:: Document segment ::
BERLIN – "Near remission," which is based on joint counts and acute phase reactants, predicts disease status at 3 years in patients with early inflammatory arthritis as well as the definition of remission that was proposed by the American College of Rheumatology/European League Against Rheumatism in 2011. The ACR/EULAR definition includes patient global assessment of status, according to Dr. Laure Gossec, who presented findings from the ESPOIR trial at the annual European Congress of Rheumatology.
"Near-remission is much more frequent than ACR/EULAR remission in early arthritis. It appears from this analysis that near-remission (not taking into account patient global) predicts radiographic progression over 3 years in early arthritis, as well as ACR/EULAR remission, or as the definition of remission that takes into account patient-reported fatigue. Near-remission may be a valid predictive outcome in early arthritis," said Dr. Gossec, associate professor of rheumatology at Descartes University, Paris, who currently is a visiting scholar at Manchester (England) University Arthritis Epidemiology Unit.
The 2011 ACR/EULAR proposed definition of Boolean remission of early rheumatoid arthritis comprises one or no tender joints; one or no swollen joints; C-reactive protein (CRP) level equal to or less than 1 mg/dL; and a patient global assessment score of no higher than 1 (Ann. Rheum. Dis. 2011;70:404-13). However, last year at the 2011 Annual European Congress of Rheumatology, some authors noted that patient global assessment was often a limiting factor to reach this remission, and proposed near-remission as an alternative outcome (Arthritis Rheum. 2011, ACR Congress, abstract 2459). "The question is would we lose predictive information, by not taking into account the patient’s point of view? And reversely, should we be assessing fatigue; would that add to predictive information?" Dr. Gossec noted in an interview.

:: Parts of the exercise ::
1. From the report on near-remission in early arthritis, copy the passage between "The 2011 ACR/EULAR" and "in an interview.", inclusive.
2. According to the report on near-remission in early arthritis, why did some authors at the 2011 European congress propose near-remission as an alternative outcome? Answer in one to three sentences.
3. Continue the report on near-remission in early arthritis from its last sentence.

:: Provided records ::
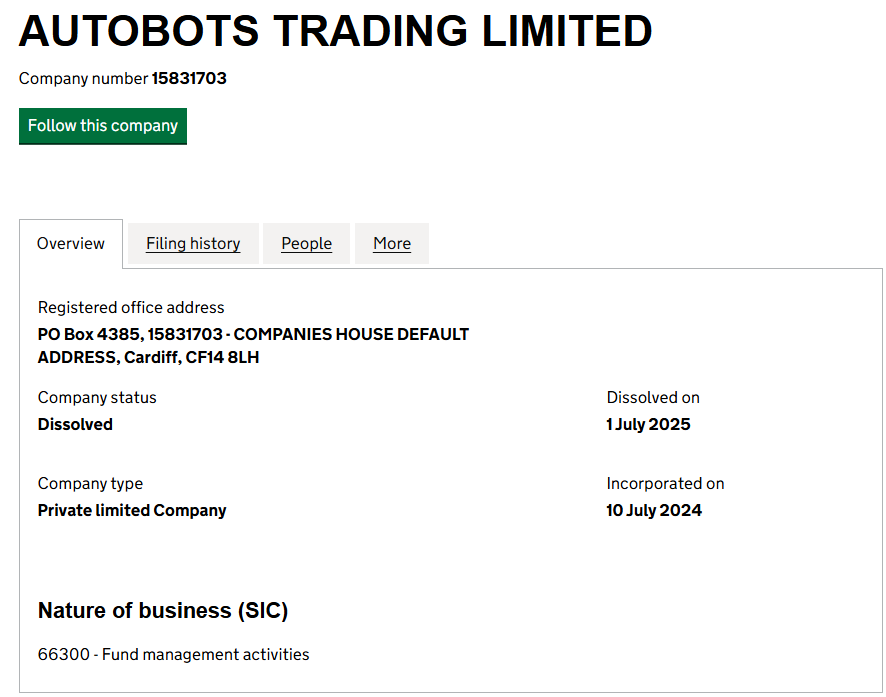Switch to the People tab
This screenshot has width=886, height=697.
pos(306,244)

==

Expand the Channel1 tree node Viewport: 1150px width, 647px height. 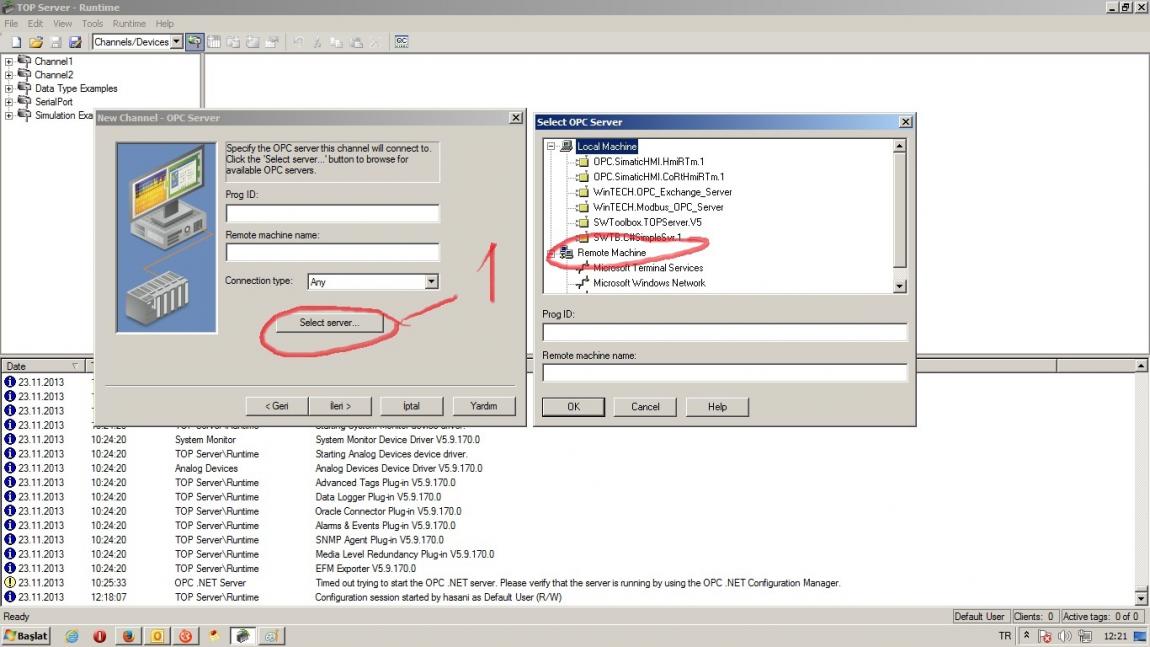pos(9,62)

---

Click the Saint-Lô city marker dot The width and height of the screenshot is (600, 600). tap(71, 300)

:: Your responses ::
1.
The 2011 ACR/EULAR proposed definition of Boolean remission of early rheumatoid arthritis comprises one or no tender joints; one or no swollen joints; C-reactive protein (CRP) level equal to or less than 1 mg/dL; and a patient global assessment score of no higher than 1 (Ann. Rheum. Dis. 2011;70:404-13). However, last year at the 2011 Annual European Congress of Rheumatology, some authors noted that patient global assessment was often a limiting factor to reach this remission, and proposed near-remission as an alternative outcome (Arthritis Rheum. 2011, ACR Congress, abstract 2459). "The question is would we lose predictive information, by not taking into account the patient’s point of view? And reversely, should we be assessing fatigue; would that add to predictive information?" Dr. Gossec noted in an interview.

2. They noted that the patient global assessment was often a limiting factor in reaching the 2011 ACR/EULAR remission. They therefore proposed near-remission, which leaves out patient global assessment, as an alternative outcome.

3.
Dr. Gossec and her associates undertook the ESPOIR observational study to assess if patient reported outcomes, particularly patient global and fatigue, predict radiologic joint destruction at 3 years, in patients already in near remission as judged by their joint counts and levels of acute phase reactants. Specifically, the investigators assessed the predictive value of both the ACR/EULAR proposed definition of remission at 6 and 12 months after diagnosis as well as the definition of "near remission," which included three of the four proposed ACR/EULAR end points but did not include patient global assessment of status, and "fatigue-remission" in which patient’s self-report of fatigue substitutes for the patient global.
Dr. Gossec and her associates followed 776 patients with early arthritis. The patients underwent swollen and tender joint counts and CRP measurements at 6 and 12 months after diagnosis. In addition, they completed a patient global assessment of their status at those times and a fatigue visual analog scale assessment. The outcome was change in the total Sharp-van der Heijde score between baseline and at 3 years.
Of the 776 patients, 57 patients (7.4%) met the proposed ACR/EULAR definition of remission both at 6 and 12 months, whereas 145 patients (18.7%) reached near-remission, and only 24 patients (3.1%) reached fatigue-remission. Agreement between ACR/EULAR remission and the other definitions was moderate: kappa, 0.51 (95% confidence interval, 0.43-0.60) and 0.39 (95% CI, 0.26-0.53), respectively. Prediction of radiographic progression was similar no matter which definition of remission was used.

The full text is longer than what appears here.